Truncate a multibyte String to n chars

Try this:

function truncate($string, $chars = 50, $terminator = ' …') {
$cutPos = $chars - mb_strlen($terminator);
$boundaryPos = mb_strrpos(mb_substr($string, 0, mb_strpos($string, ' ', $cutPos)), ' ');
return mb_substr($string, 0, $boundaryPos === false ? $cutPos : $boundaryPos) . $terminator;
}

But you need to make sure that your internal encoding is properly set.

Truncate a string to first n characters of a string and add three dots if any characters are removed

//The simple version for 10 Characters from the beginning of the string
$string = substr($string,0,10).'...';

Update:

Based on suggestion for checking length (and also ensuring similar lengths on trimmed and untrimmed strings):

$string = (strlen($string) > 13) ? substr($string,0,10).'...' : $string;

So you will get a string of max 13 characters; either 13 (or less) normal characters or 10 characters followed by '...'

Update 2:

Or as function:

function truncate($string, $length, $dots = "...") {
return (strlen($string) > $length) ? substr($string, 0, $length - strlen($dots)) . $dots : $string;
}

Update 3:

It's been a while since I wrote this answer and I don't actually use this code any more.
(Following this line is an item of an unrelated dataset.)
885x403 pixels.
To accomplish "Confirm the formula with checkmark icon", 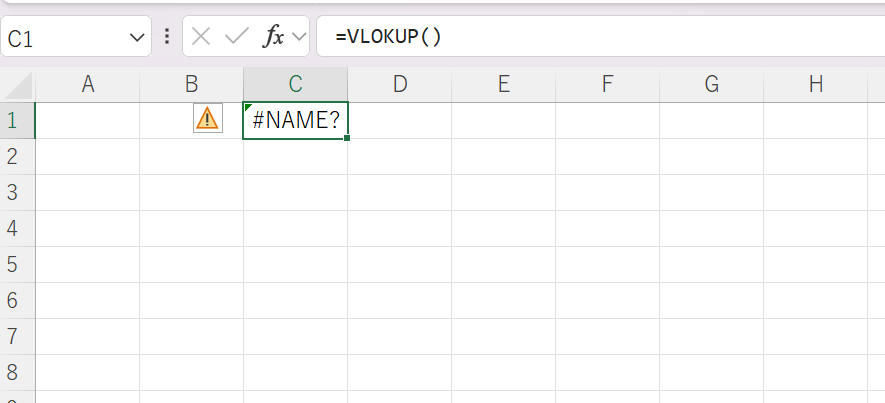I will [x=236, y=37].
I prefer this function which prevents breaking the string in the middle of a word using the wordwrap function:

function truncate($string,$length=100,$append="…") {
$string = trim($string);

if(strlen($string) > $length) {
$string = wordwrap($string, $length);
$string = explode("\n", $string, 2);
$string = $string[0] . $append;
}

return $string;
}

How do I truncate a java string to fit in a given number of bytes, once UTF-8 encoded?
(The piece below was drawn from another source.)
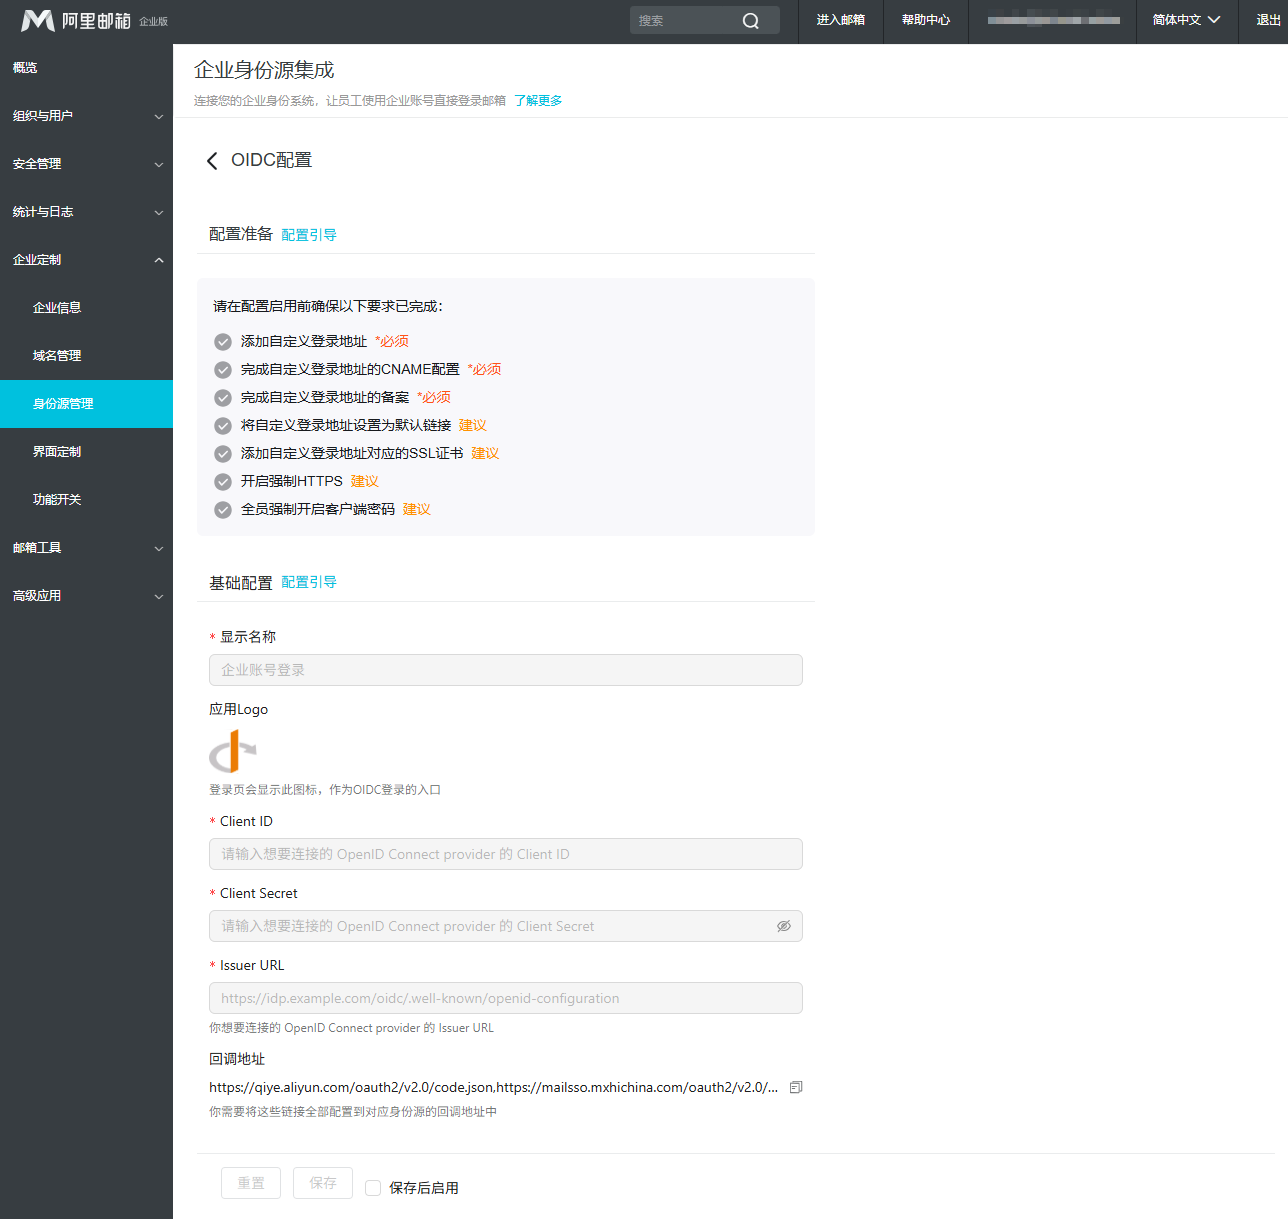Image resolution: width=1288 pixels, height=1219 pixels.
Task: Open 域名管理 in the sidebar
Action: pos(57,356)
Here is a simple loop that counts how big the UTF-8 representation is going to be, and truncates when it is exceeded:

public static String truncateWhenUTF8(String s, int maxBytes) {
int b = 0;
for (int i = 0; i < s.length(); i++) {
char c = s.charAt(i);

// ranges from http://en.wikipedia.org/wiki/UTF-8
int skip = 0;
int more;
if (c <= 0x007f) {
more = 1;
}
else if (c <= 0x07FF) {
more = 2;
} else if (c <= 0xd7ff) {
more = 3;
} else if (c <= 0xDFFF) {
// surrogate area, consume next char as well
more = 4;
skip = 1;
} else {
more = 3;
}

if (b + more > maxBytes) {
return s.substring(0, i);
}
b += more;
i += skip;
}
return s;
}

This does handle surrogate pairs that appear in the input string. Java's UTF-8 encoder (correctly) outputs surrogate pairs as a single 4-byte sequence instead of two 3-byte sequences, so truncateWhenUTF8() will return the longest truncated string it can. If you ignore surrogate pairs in the implementation then the truncated strings may be shorted than they needed to be.
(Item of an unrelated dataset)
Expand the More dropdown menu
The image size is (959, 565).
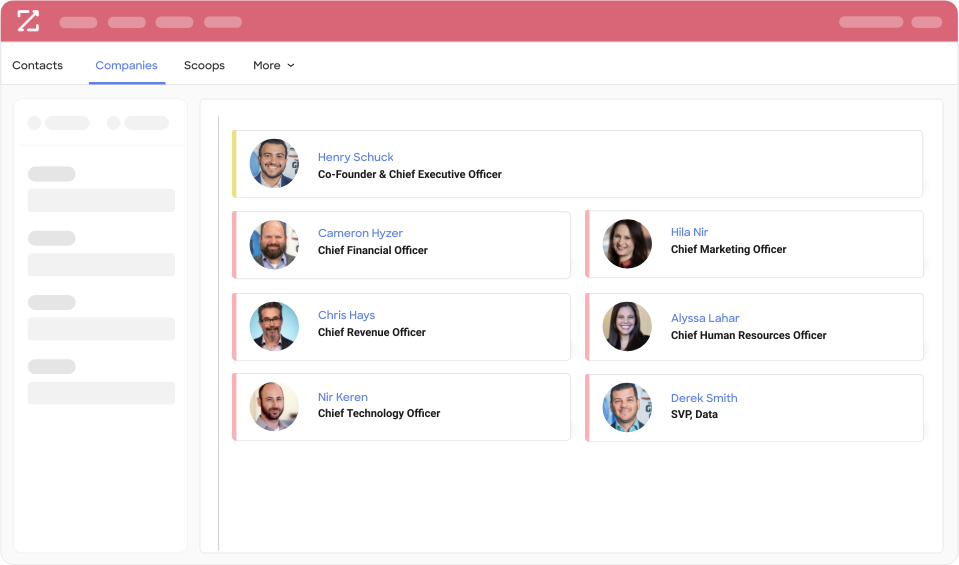point(267,66)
I haven't done a lot of testing on that code, but here are some preliminary tests:

private static void test(String s, int maxBytes, int expectedBytes) {
String result = truncateWhenUTF8(s, maxBytes);
byte[] utf8 = result.getBytes(Charset.forName("UTF-8"));
if (utf8.length > maxBytes) {
System.out.println("BAD: our truncation of " + s + " was too big");
}
if (utf8.length != expectedBytes) {
System.out.println("BAD: expected " + expectedBytes + " got " + utf8.length);
}
System.out.println(s + " truncated to " + result);
}

public static void main(String[] args) {
test("abcd", 0, 0);
test("abcd", 1, 1);
test("abcd", 2, 2);
test("abcd", 3, 3);
test("abcd", 4, 4);
test("abcd", 5, 4);

test("a\u0080b", 0, 0);
test("a\u0080b", 1, 1);
test("a\u0080b", 2, 1);
test("a\u0080b", 3, 3);
test("a\u0080b", 4, 4);
test("a\u0080b", 5, 4);

test("a\u0800b", 0, 0);
test("a\u0800b", 1, 1);
test("a\u0800b", 2, 1);
test("a\u0800b", 3, 1);
test("a\u0800b", 4, 4);
test("a\u0800b", 5, 5);
test("a\u0800b", 6, 5);

// surrogate pairs
test("\uD834\uDD1E", 0, 0);
test("\uD834\uDD1E", 1, 0);
test("\uD834\uDD1E", 2, 0);
test("\uD834\uDD1E", 3, 0);
test("\uD834\uDD1E", 4, 4);
test("\uD834\uDD1E", 5, 4);

}

Updated Modified code example, it now handles surrogate pairs.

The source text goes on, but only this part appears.